Fountain Valley News - Your Hometown Community Newspaper

MOMENTS IN TIME

 

Last updated 12/20/2022 at 12:35pm | View PDF



The History Channel

* On Dec. 21, 2006, rebel monks at the centuries-old Esphigmenou Monastery in Thessaloniki, Greece, took up crowbars and fire extinguishers to repel church-appointed monks with sledgehammers attempting to break in. The rebels vehemently opposed efforts by the Orthodox church to improve relations with the Vatican.

* On Dec. 22, 1956, a baby western gorilla named Colo debuted on the world stage at the Columbus Zoo and Aquarium in Ohio, where she would spend her entire life, becoming the first-ever gorilla born in captivity. Upon her death in 2017, she was also the oldest known gorilla in the world.

* On Dec. 23, 1672, Italian astronomer, mathematician and engineer Giovanni Domenico Cassini discovered Rhea (originally christened Sidera Lodoicea), the second-largest of Saturn’s 62 moons. In 2010, a spacecraft named for Cassini would detect a thin oxygen atmosphere around it -- the first such known outside planet Earth.

* On Dec. 24, 1945, a fire destroyed the home of George and Jennie Sodder and their nine children in Fayetteville, West Virginia. While their parents and four other siblings escaped, no sign of the remaining five children has ever been found, despite decades-long publicity and numerous investigations by both law enforcement and amateur sleuths.

* On Dec. 25, 2013, military defense forces discovered a professionally designed but incomplete 40-meter tunnel connecting Hong King to China that included rail tracks, hanging lamps, ventilators and a small transport cart. Authorities believed the tunnel, which cost an estimated $494,000, was created with the intention of smuggling goods into Hong Kong to avoid tariffs.

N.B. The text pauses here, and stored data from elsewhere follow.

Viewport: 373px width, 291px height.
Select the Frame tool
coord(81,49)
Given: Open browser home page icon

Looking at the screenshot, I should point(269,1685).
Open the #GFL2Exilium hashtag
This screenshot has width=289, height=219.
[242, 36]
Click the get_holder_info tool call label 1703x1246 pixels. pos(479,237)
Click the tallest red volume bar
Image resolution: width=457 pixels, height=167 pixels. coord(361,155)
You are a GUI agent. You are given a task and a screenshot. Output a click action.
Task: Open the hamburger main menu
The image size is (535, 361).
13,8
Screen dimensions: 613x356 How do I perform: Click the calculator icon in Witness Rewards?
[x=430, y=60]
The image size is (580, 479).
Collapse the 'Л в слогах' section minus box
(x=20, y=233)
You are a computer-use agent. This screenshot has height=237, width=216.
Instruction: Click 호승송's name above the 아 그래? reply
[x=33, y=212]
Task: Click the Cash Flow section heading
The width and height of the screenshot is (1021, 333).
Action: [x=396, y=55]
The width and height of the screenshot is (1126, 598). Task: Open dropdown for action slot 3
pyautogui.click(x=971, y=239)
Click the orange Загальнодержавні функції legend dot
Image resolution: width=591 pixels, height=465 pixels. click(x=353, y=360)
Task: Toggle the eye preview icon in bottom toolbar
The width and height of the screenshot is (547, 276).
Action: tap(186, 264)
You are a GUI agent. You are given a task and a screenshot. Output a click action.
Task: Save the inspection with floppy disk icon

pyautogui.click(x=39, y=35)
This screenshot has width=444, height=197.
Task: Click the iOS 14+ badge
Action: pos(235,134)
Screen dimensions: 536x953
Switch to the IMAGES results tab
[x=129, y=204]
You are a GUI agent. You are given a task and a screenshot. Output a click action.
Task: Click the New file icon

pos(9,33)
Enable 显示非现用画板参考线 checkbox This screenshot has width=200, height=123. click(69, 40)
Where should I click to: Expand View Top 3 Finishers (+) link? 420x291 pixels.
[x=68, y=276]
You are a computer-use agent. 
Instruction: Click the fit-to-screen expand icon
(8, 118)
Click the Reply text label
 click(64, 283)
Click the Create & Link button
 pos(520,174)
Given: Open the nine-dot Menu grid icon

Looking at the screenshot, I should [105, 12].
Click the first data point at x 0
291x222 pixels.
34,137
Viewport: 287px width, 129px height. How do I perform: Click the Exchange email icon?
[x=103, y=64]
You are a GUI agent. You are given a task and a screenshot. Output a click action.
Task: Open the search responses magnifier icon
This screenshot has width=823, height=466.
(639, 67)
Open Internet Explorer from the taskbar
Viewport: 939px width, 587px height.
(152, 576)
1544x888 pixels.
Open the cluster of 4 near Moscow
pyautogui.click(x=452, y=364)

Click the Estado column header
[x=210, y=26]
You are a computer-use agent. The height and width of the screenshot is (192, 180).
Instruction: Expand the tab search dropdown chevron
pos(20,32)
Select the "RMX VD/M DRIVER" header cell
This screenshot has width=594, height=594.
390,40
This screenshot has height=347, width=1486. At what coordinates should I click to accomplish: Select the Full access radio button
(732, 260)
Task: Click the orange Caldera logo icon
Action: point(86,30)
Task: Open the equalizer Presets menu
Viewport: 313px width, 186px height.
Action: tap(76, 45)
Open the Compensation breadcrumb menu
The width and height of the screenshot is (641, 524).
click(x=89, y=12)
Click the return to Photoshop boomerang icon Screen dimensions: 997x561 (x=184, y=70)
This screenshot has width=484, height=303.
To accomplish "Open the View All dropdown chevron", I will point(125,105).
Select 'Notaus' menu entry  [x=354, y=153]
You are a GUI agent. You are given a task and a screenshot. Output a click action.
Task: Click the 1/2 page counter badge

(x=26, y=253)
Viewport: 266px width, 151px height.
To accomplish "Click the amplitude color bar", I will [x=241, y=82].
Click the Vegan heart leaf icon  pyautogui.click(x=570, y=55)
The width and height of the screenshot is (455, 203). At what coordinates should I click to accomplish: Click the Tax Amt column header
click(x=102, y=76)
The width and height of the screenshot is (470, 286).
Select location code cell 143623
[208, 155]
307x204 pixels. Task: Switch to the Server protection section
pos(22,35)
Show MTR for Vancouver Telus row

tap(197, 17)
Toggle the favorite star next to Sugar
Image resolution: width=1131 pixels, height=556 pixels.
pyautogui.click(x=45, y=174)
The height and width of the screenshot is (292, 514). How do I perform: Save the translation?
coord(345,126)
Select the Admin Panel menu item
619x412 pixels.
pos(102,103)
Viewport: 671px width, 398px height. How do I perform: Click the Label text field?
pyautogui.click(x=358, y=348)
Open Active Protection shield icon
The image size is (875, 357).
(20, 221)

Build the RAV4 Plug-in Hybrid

* On Dec. 26, 1966, the first Kwanzaa celebrations began in America, with the holiday continuing until Jan. 1. Created by activist, author and professor of Africana studies Dr. Maulana Karenga, the annual event, which affirms African family and social values, was originally intended to replace Christmas for Africans.

* On Dec. 27, 1994, Rwanda’s president died in a plane crash and the African country was plunged into a genocidal blood bath in which the Hutu majority slaughtered the Tutsis, leaving half a million dead. A distraught missionary exclaimed of the carnage: “There are no devils left in hell. They are all in Rwanda.”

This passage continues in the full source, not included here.